A hearing aid wearer since childhood, the 23-year-old Coleman was fitted with Starkey’s Wi Series aids in 2012 when he was a member of the Minnesota Vikings. The team’s Winter Park headquarters is less than a mile from Starkey Hearing Technologies Eden Prairie World Headquarters.
Coleman’s story gained national attention recently when a battery commercial he starred in went viral. The ad, which depicts Coleman’s time being picked on as a child to his rise as an NFL player, has amassed more than 13 million views online.
The story picked up additional attention last week when the father of two New Jersey girls with hearing loss tweeted a “thank you” letter they wrote to Coleman. The next day, Coleman tweeted a letter back to the girls thanking them for their support. On Thursday, just three days before the big game, Coleman surprised the girls and their family on national television with tickets to the Super Bowl.
During Super Bowl media day, Coleman talked about how his Starkey hearing aids have impacted his performance on the field. “I always use a scale from zero to 10, zero being completely deaf and 10 being perfect hearing,” said Coleman. “About eight, nine, 10 is everybody else – normal hearing. Without my hearing aid, I’m probably about a two. With my hearing aid, I’m probably about six, seven, eight, depending on the day,” Coleman said.
When he is away from the field Coleman enjoys visiting schools and spreading his inspirational story to young people.
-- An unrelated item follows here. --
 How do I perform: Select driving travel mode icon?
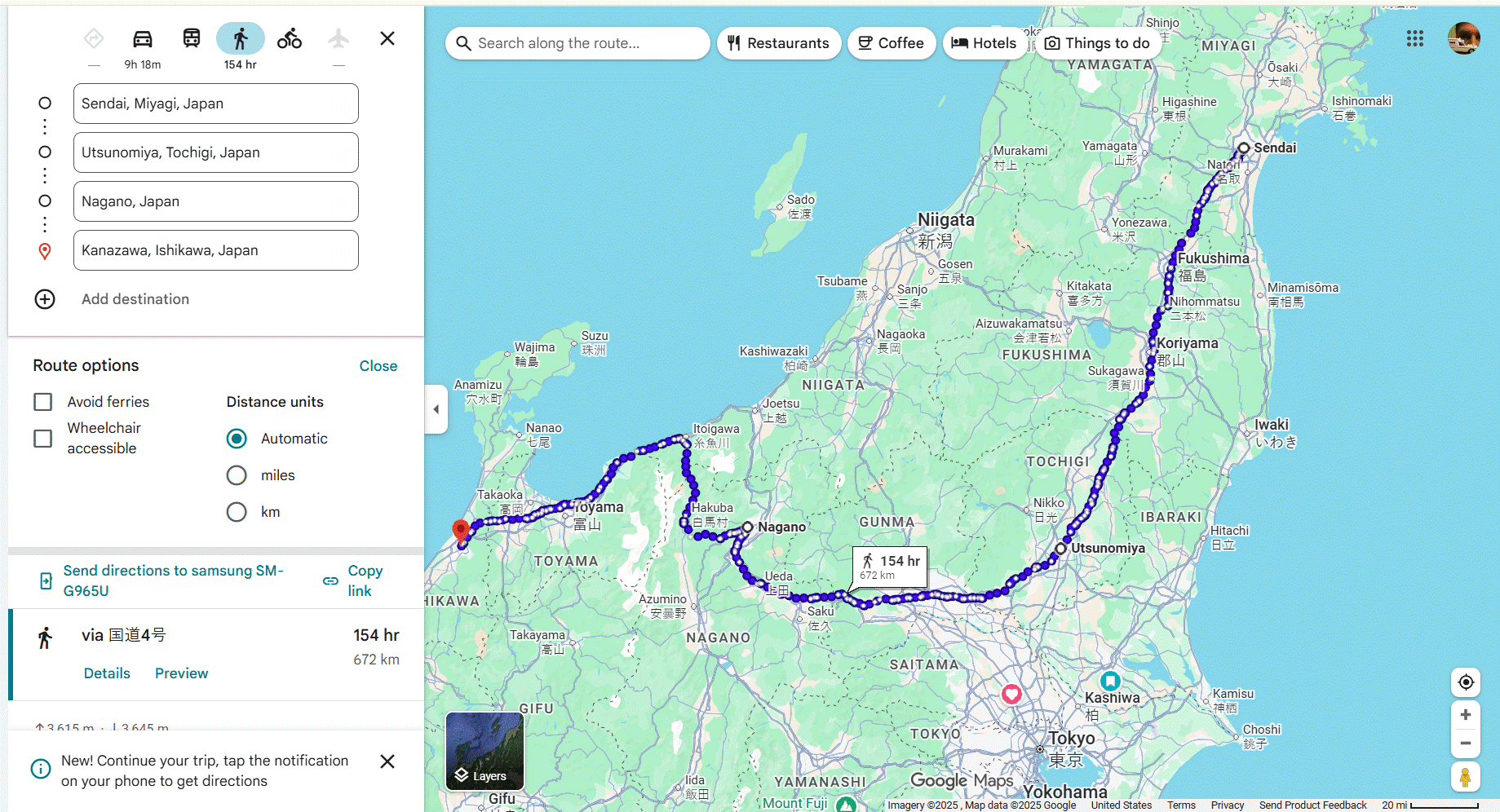click(143, 39)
With his increased attention, the second year pro has gladly accepted his newly earned status as a role model for those with hearing loss.
“What I’m doing now, getting the opportunity to play for the Seattle Seahawks and getting the chance to play in the Super Bowl, that’s basically saying that when people are hard of hearing now, you can do it too,” said Coleman. “They’re not going to be saying you can’t do it because you’re hard of hearing. I’m making that step. That’s why I go and talk to a lot of kids, because when they start making excuses and being lazy and people start getting that perception, they’re going to come to me thinking I’m the same way. Everything I do affects them and everything they do affects us.”